### THE TASK:
Look below for the line that has "Given: Open Colora AVD Passed result". Set down the lines from there through the line that has "Task: Open the attachments paperclip panel", exactly as written.

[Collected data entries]

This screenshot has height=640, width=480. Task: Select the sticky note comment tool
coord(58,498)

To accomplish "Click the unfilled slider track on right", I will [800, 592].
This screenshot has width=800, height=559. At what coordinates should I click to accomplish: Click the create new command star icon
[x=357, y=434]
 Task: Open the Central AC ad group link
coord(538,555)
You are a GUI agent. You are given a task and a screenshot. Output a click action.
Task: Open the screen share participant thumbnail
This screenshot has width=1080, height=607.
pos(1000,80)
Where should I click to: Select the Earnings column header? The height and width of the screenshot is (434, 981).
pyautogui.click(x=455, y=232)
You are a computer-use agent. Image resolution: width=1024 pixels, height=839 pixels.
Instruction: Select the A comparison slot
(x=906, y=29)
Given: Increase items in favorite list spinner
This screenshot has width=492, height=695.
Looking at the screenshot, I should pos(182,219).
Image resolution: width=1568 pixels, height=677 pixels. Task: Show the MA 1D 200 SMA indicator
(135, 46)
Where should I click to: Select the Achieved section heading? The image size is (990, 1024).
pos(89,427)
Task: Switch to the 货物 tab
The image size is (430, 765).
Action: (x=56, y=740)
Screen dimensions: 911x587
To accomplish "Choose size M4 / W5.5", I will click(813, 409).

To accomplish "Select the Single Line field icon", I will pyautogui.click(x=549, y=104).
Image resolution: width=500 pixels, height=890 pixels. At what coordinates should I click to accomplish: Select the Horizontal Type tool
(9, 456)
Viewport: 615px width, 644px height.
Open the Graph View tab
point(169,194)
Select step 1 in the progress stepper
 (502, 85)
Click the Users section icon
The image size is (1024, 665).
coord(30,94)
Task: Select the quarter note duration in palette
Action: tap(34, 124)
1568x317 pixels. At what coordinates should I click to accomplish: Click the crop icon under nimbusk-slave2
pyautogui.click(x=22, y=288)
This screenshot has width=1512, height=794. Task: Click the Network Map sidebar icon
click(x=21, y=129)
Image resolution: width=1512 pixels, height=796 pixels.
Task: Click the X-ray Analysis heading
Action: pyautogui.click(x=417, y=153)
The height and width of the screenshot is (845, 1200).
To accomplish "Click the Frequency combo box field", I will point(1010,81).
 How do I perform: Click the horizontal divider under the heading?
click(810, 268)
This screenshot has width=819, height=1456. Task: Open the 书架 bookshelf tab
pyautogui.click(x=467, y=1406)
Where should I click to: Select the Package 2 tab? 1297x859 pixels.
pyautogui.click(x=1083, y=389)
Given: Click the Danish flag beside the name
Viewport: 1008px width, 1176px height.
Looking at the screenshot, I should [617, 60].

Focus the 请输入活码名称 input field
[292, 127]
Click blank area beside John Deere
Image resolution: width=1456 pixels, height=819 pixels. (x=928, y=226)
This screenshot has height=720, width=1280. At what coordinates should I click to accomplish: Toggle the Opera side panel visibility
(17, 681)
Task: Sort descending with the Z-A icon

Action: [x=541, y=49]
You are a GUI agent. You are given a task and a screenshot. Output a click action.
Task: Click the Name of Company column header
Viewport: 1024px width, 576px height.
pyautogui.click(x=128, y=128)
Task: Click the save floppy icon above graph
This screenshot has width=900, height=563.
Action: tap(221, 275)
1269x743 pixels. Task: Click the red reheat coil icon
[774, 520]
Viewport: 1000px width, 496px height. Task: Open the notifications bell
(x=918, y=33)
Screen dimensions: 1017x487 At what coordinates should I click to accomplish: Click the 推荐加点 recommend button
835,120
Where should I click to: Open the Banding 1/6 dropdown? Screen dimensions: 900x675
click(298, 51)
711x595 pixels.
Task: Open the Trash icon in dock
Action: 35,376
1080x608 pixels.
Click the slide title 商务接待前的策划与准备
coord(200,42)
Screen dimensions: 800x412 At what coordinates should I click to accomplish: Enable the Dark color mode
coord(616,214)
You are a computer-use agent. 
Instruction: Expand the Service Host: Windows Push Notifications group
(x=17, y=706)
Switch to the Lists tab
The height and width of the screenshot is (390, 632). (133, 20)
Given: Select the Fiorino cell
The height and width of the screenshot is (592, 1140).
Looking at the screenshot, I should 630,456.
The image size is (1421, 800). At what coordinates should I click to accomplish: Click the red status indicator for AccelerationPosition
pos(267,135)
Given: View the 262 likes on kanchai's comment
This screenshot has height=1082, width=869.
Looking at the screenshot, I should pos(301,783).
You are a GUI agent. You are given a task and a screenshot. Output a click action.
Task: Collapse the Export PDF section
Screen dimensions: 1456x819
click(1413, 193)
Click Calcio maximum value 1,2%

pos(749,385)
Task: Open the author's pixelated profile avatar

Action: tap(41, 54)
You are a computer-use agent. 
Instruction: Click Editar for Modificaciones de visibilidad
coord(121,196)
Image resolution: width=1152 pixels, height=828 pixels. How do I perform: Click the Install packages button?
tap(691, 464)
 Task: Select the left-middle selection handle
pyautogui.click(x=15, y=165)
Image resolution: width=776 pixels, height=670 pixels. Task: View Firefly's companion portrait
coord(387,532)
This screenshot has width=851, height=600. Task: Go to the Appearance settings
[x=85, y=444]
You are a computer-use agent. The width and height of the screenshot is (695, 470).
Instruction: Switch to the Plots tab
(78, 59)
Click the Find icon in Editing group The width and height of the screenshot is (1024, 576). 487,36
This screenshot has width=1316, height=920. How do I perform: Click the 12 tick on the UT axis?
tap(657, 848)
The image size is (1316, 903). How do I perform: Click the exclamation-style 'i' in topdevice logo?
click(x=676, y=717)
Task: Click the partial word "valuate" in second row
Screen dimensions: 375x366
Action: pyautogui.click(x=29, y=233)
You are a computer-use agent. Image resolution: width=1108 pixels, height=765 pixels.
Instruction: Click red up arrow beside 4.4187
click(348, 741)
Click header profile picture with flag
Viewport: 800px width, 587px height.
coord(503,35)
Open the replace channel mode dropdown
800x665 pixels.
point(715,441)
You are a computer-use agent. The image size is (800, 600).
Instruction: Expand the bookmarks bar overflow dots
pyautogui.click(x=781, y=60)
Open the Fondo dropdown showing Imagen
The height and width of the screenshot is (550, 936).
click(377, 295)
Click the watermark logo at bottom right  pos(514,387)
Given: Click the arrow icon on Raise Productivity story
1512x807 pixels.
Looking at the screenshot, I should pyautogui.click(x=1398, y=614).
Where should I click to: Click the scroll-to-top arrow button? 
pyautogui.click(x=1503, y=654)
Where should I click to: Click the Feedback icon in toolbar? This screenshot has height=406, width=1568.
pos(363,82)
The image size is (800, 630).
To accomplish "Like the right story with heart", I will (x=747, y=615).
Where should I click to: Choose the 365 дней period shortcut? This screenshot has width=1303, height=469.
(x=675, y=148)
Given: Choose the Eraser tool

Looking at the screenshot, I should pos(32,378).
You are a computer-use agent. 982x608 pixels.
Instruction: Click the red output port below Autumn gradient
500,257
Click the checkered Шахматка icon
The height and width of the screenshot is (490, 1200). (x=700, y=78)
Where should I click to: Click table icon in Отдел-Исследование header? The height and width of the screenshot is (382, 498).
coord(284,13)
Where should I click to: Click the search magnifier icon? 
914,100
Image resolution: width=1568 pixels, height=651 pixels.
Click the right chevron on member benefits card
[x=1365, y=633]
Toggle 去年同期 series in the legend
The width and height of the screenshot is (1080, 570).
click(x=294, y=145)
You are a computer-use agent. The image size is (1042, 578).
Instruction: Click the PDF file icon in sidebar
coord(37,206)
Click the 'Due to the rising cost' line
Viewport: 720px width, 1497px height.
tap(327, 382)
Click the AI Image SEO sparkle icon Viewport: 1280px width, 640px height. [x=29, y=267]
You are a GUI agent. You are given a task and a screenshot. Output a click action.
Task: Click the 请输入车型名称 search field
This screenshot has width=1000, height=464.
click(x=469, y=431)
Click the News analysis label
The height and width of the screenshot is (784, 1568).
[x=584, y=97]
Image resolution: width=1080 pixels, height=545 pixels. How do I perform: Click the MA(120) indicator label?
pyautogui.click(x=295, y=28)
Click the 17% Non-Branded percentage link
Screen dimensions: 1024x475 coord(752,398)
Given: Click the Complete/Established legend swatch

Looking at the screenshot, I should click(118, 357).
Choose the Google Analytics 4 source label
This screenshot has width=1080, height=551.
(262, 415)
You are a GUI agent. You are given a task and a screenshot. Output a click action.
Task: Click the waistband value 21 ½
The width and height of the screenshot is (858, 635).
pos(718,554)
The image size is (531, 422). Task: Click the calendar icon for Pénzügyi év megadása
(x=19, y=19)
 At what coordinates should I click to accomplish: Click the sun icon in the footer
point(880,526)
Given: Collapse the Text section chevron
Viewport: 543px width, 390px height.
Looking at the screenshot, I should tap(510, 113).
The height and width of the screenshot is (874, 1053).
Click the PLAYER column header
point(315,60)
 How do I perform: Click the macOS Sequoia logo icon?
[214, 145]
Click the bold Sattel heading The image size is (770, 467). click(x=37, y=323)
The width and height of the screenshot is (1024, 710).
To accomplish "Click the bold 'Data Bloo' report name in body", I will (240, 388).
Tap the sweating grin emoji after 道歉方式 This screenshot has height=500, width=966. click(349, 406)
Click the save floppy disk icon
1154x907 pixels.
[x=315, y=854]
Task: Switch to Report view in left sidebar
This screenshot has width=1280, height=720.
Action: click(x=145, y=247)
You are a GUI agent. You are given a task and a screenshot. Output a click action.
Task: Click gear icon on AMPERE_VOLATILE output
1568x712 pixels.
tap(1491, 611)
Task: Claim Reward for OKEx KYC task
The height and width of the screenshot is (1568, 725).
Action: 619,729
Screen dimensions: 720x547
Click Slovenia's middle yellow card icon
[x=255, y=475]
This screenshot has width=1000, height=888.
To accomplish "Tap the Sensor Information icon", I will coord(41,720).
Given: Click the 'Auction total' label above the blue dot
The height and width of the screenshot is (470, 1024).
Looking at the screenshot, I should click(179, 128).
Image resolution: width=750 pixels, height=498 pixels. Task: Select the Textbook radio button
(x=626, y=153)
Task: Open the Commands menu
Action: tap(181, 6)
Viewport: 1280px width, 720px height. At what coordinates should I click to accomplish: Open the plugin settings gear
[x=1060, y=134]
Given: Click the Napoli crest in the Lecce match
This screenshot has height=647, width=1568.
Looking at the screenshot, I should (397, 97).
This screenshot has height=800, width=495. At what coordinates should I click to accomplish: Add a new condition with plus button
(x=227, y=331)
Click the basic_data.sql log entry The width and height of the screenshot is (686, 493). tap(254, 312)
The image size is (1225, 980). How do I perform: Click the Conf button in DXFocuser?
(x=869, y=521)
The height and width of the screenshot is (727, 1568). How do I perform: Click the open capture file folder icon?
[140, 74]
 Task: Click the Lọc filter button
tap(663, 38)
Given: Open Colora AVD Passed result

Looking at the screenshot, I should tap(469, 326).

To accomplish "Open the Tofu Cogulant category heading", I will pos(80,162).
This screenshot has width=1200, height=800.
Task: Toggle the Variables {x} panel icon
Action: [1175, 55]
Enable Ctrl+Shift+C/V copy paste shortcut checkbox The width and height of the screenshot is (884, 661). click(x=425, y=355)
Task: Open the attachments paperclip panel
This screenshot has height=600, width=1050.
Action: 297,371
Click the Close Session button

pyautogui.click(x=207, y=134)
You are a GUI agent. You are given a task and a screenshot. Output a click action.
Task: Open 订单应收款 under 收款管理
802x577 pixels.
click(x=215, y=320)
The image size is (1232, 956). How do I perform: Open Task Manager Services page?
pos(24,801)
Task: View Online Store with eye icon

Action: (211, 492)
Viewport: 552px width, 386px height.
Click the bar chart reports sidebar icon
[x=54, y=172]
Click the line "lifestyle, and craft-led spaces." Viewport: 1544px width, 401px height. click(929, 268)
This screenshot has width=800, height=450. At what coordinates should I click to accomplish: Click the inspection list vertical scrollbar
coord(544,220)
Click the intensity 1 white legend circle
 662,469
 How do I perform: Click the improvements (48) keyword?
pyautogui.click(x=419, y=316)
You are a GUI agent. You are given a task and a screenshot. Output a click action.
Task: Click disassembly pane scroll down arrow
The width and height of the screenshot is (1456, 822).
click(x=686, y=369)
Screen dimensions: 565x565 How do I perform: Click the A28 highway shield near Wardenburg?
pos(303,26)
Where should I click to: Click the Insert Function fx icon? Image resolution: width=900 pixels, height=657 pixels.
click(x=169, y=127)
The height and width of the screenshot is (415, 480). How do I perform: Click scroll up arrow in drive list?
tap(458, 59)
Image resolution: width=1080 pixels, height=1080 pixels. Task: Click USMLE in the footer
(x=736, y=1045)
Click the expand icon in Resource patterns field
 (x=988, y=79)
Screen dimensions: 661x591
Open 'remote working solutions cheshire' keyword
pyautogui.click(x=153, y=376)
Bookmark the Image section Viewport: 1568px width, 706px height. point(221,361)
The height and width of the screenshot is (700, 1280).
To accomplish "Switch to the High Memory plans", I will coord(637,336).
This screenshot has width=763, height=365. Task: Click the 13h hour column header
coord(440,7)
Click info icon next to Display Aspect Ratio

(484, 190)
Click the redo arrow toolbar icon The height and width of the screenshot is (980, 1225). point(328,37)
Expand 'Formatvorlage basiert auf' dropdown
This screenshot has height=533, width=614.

### RESPONSE:
Given: Open Colora AVD Passed result

Looking at the screenshot, I should tap(469, 326).

To accomplish "Open the Tofu Cogulant category heading", I will pos(80,162).
This screenshot has width=1200, height=800.
Task: Toggle the Variables {x} panel icon
Action: [1175, 55]
Enable Ctrl+Shift+C/V copy paste shortcut checkbox The width and height of the screenshot is (884, 661). click(x=425, y=355)
Task: Open the attachments paperclip panel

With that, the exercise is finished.